Dataset records
-=-=-
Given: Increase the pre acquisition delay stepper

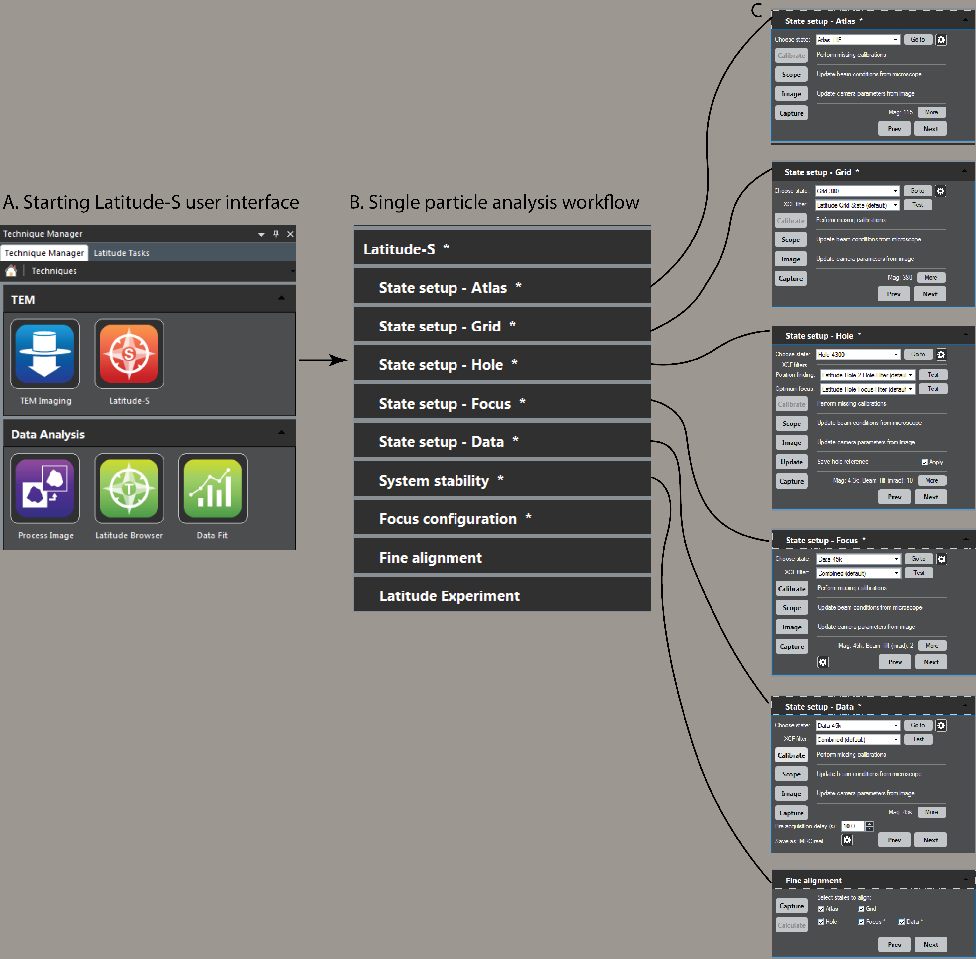Looking at the screenshot, I should point(869,824).
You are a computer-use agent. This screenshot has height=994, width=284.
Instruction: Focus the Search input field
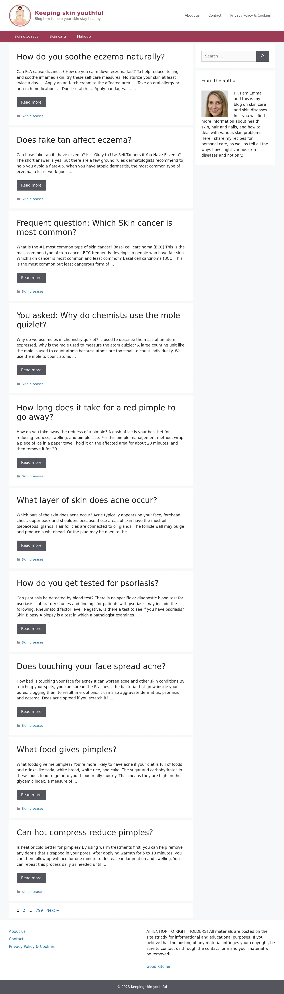pyautogui.click(x=229, y=56)
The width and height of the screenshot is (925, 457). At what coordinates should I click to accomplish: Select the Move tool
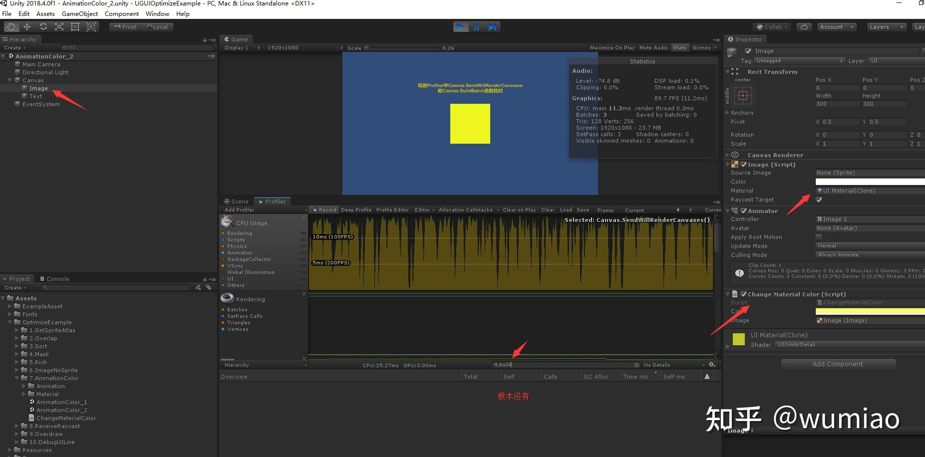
-=-=-
▶ _Given exercise_
Copy out again every line, requests included, starting with the line with "You are a computer-use" and going on through the last line, and shift each coordinate in the answers by adding 121 to it. Leave the pictures out of your answer.

▶ _Answer to the exercise_
You are a computer-use agent. This screenshot has height=994, width=284.
Instruction: Focus the Search input field
pyautogui.click(x=350, y=177)
The width and height of the screenshot is (925, 457). At what coordinates should I click to accomplish: Select the Move tool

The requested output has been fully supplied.